Memories flashed through my mind. Memories of fire and blood and destruction, and above all, devastation. Memories of Max’s family, and their dead, horrified faces.
“It showed me memories,” I said. My gaze met hers, and I knew we both understood which ones.
Nura’s throat bobbed. Her only hint of emotion. “It is a terrifying creature in many ways,” she said. “But it is also incredibly powerful, and even in the horrible things it does, it saves many lives.”
“It showed me what you did in Sarlazai.” My fingers clenched, and Nura’s eyes flicked away from me, suddenly preoccupied with the notes on her lap.
“I did what my position and my rank bound me to do.” “You forced him.” My words came through clenched
teeth. The betrayal that Max had felt that day still ached in my chest. I knew what that was — to feel like your body is not your own. And his memories of the city’s destruction mingled with my own half-remembered images of the capital of Nyzerene burning. “And so many died.”

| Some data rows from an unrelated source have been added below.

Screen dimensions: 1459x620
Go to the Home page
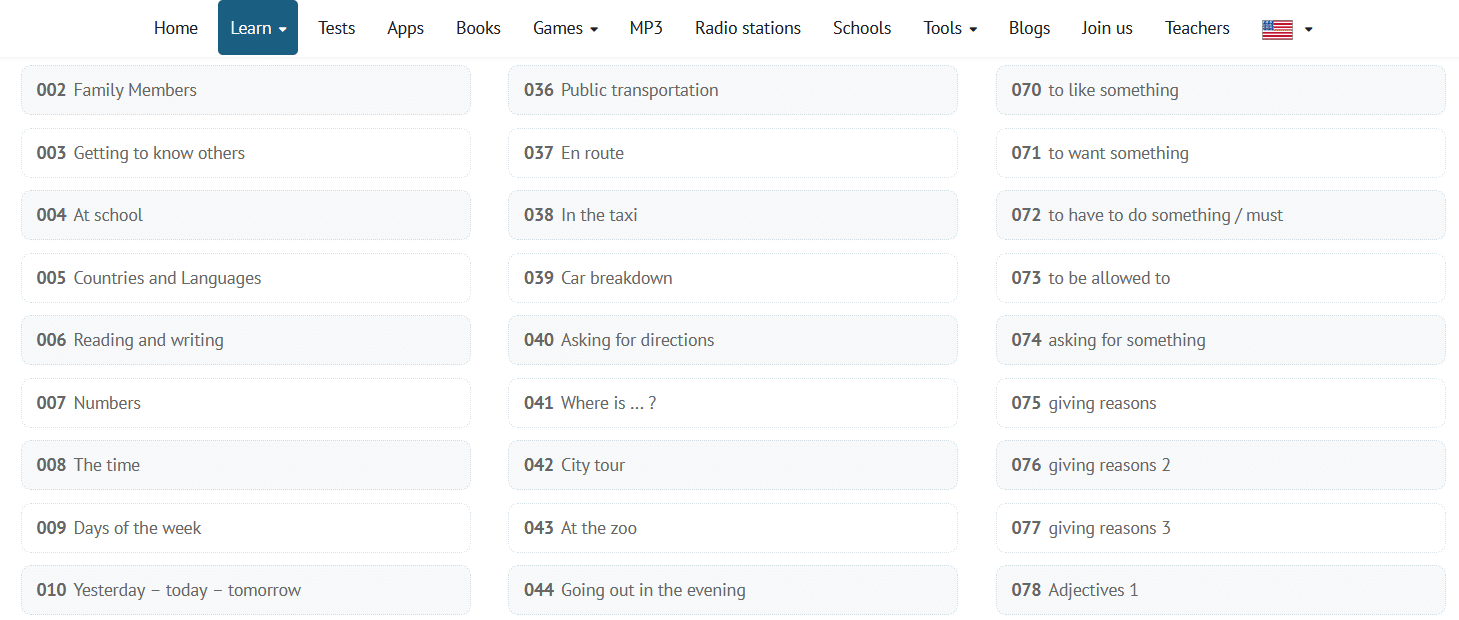coord(176,28)
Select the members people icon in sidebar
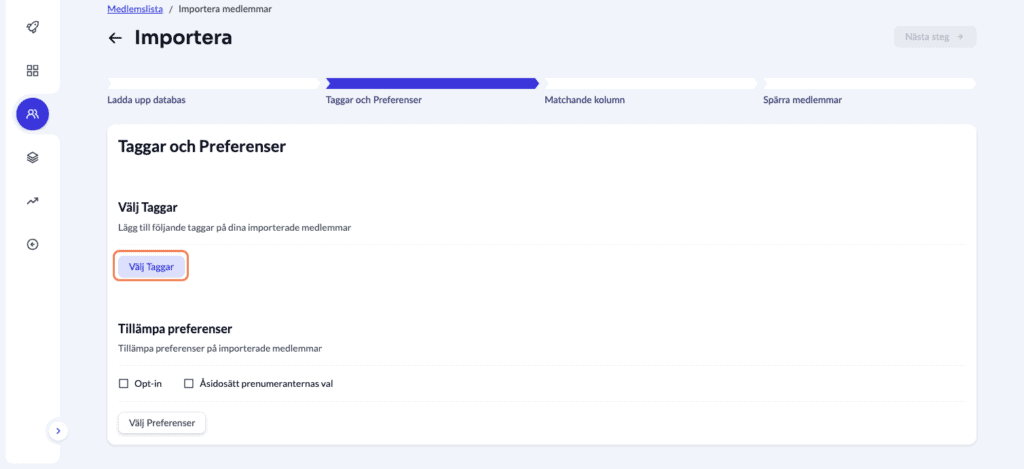Screen dimensions: 1024x469 (x=32, y=114)
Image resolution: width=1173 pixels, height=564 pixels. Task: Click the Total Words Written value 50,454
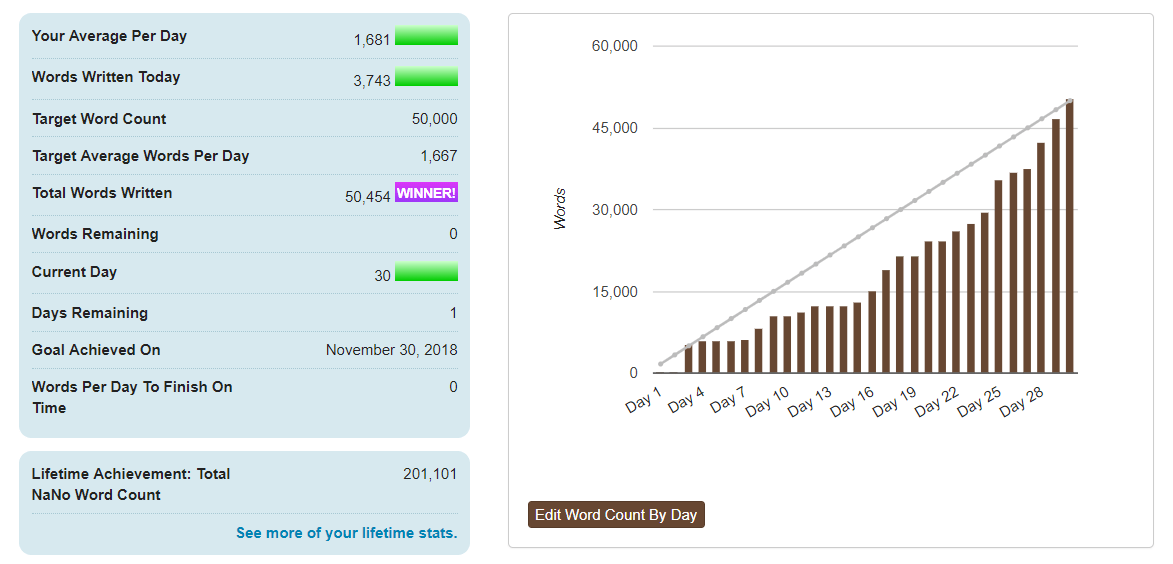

Her gaze shot to me, sharp as the edge of a blade. “I did what I had to do, and I will carry that weight to my grave. Thousands and thousands more would have died if the war had continued. It would have gone on for years. And I saw it, then — an opportunity.”
I could smell the burning flesh. Opportunity.
“You know as well as I do that sometimes, we have to do terrible things for the sake of something bigger. You knew that when you spilled your blood on that contract.” Her mouth tightened, a sorrowful wrinkle forming between her brows. “Max was the most important person in my life.
There was only one thing I loved more than I loved him.” Her eyes flicked back to mine, brighter, colder. “Ara. Only Ara.”
My stomach knotted. Love? Was that love? To betray someone’s trust so viciously? To make sacrifices on the behalf of so many other people?
No. Never.
I didn’t trust myself to open my mouth. Nura rose, wandering to the desk and looking at those little glass bottles.
“He came back last night, then?”
For some reason, my answer made my chest ache. “Yes.” I watched the corners of her mouth lift into a little,
mournful smile. “I knew he would.”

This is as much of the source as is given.